I still remember the day I chose to be heterosexual. It was the fourth grade.
I was 10 years old and I already knew all about girls. I knew to take precautions with them. I knew to be very careful.
I knew they all had girl germs.
And if there’s one thing a worldly young man like myself already realized, it’s that you definitely did not want to catch girl germs.
And so I spent every recess sprinting through the schoolyard, tearing around the jungle gym, and barreling through clusters of scattering kids, trying to escape being touched by one of the female runners. It was like the cornfield human round-up in the Planet of the Apes (or maybe The Walking Dead, a few decades early). I did my best to help the other boys when I could, of course, but we all knew that when push came to shove, it was every guy for himself. Better them than me.
We ran for our lives every lunchtime, knowing that to be touched was to be contaminated. But I was super fast. Maybe it was my sweet new pair of Zips, maybe it was my natural ability, or maybe it was Adrenaline and desperation—but I was one heck of a runner.
That is, until Lori Kopcash.
Up until that day, Lori had been my greatest playground nemesis, and her very presence struck fear in my 10-year old heart. She was gross and icky and absolutely crawling with girl germs—and she could run fast too.
One afternoon Lori was chasing me through the blur of the screaming crowd around me, when I suddenly realized I wasn’t running as fast as I could anymore. In fact, I was sort of dogging it on purpose. The truth blindsided me like a truck: something in me really wanted Lori Kopcash to catch me.
That was the day I chose my heterosexuality.
Of course, there was no real decision to be made here; no furious debate in my mind, no great wrestling with the choice at all. I simply became aware that Lori Kopcash made me feel something I’d never felt before. I couldn’t rationalize it or explain it—I just liked her. I just liked girls. My perception of girls and their respective germs was never quite the same again.
We all can point to those moments early in our journey when we realize something true about how our hearts and bodies work. There would be more times, but this was the first.
It wasn’t until later that I learned through the faith tradition I’d inherited, that apparently not all people worked this way. Some people, my Christianity told me, choose to be gay; they reject the very natural reality of what God had hard-wired into them, and make a conscious decision to be a different way. What I experienced without thinking in that playground—they somehow decide. What was an awareness for me, was for them a premeditated choice.
I knew right away how ridiculous an idea that was.
I knew that it was both arrogant and ignorant to imagine that anyone else’s experience of attraction or affection or desire were any different from mine—simply because the orientation of those things were. The story that my religion told me about these things just didn’t ring true that day. It still doesn’t.
Later when I became a pastor, I was committed to remembering how natural what I felt that afternoon for Lori felt, and to work toward a Church that respects that we each have a truest truth; that we should be allowed to live and love and worship from that most authentic place.

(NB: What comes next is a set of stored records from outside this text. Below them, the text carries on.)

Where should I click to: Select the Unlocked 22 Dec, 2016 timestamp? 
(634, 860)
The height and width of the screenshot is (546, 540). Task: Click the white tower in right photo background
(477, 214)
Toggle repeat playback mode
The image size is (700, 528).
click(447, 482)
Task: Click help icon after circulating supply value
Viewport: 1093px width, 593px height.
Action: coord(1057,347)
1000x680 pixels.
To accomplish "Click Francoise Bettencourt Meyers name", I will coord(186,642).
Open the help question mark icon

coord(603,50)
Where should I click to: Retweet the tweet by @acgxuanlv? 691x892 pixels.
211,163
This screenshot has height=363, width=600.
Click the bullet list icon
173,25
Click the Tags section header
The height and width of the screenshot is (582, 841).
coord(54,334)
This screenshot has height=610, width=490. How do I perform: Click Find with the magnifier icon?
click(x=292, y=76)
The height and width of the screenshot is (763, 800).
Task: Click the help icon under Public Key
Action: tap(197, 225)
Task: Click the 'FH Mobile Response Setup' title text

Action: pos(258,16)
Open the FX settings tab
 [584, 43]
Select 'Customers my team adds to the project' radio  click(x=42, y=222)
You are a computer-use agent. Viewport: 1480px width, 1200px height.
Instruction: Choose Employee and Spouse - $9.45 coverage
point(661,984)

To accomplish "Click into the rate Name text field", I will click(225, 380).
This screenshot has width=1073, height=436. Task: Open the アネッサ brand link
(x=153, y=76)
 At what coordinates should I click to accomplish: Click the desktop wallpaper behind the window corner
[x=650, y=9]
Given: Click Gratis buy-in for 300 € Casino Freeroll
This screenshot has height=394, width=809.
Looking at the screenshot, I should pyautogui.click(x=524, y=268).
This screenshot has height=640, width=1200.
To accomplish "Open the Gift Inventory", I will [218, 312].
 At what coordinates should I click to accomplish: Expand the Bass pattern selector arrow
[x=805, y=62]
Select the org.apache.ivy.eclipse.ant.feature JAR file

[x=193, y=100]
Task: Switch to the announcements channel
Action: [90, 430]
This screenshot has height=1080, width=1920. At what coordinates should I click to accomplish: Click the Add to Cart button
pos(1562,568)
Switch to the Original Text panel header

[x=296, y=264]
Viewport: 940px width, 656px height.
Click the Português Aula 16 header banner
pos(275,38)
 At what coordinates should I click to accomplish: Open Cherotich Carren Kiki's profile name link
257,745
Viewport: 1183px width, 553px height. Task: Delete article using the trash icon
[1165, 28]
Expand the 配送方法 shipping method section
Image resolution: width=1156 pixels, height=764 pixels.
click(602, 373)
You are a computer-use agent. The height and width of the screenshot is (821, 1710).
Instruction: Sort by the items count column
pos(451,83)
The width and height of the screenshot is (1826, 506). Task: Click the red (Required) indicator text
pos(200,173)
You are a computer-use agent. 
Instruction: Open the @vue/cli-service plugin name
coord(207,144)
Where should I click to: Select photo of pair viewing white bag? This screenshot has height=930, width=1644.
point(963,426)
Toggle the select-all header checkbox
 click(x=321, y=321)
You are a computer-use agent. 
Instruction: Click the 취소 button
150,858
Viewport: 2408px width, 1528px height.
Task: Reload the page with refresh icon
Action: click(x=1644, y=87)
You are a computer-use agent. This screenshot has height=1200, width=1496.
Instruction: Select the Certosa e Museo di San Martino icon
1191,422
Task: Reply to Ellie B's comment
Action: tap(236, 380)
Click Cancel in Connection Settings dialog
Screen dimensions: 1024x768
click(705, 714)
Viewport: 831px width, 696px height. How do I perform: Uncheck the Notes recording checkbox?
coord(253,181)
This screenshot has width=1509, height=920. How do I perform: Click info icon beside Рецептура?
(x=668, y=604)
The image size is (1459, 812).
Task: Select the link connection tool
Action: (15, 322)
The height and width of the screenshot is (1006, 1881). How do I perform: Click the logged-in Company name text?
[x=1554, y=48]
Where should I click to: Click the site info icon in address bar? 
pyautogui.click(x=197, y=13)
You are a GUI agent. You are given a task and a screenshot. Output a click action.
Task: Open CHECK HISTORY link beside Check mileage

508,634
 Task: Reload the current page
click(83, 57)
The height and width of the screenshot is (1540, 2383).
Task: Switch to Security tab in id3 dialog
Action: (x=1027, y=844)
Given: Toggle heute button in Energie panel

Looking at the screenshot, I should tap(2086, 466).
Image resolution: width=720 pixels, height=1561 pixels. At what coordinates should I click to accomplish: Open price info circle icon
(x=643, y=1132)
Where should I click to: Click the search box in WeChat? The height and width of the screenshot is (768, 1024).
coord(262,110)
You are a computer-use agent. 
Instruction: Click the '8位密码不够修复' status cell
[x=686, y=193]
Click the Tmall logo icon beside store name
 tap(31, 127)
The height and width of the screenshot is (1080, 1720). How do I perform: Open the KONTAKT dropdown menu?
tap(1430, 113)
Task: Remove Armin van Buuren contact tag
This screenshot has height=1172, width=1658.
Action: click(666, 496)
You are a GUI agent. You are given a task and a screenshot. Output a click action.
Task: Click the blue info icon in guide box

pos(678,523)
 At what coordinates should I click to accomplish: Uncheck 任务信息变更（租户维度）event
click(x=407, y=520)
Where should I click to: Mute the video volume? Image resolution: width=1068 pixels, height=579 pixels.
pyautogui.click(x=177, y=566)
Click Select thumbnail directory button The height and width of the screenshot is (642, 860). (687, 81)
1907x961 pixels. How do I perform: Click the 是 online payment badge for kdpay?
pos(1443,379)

If God made any of us to naturally feel what we feel without getting to choose it—God created all of us this way.
One of the greatest failings I see in my fellow Christians, is assuming that they can determine what is natural for someone else; what is their real, their truth—that they can decide for another person who they are.
It grieves me when I see followers of Jesus dismissing someone else’s story; their sense of identity, their inclination to love, the orientation of their affections, and the revelation of their own hearts—as if they know more about those people than they know about themselves. It’s the height of hubris.
One of the prayers I carry daily, is that more people who claim faith in Jesus will find the humility to remember what they learned about themselves at some point in their lives, and to allow everyone the dignity of coming to their own conclusions.
There in the playground of St. Mary’s Catholic school, Lori Kopcash made me stop running. And when I did I woke up to the way my heart worked. I didn’t choose anything, I discovered it.
That is a gift we should give everyone, both inside and outside the Church: the joy of being who they really are and trusting them with their own stories.
We should tell all people that when it comes to how they love and who they love—they can stop running.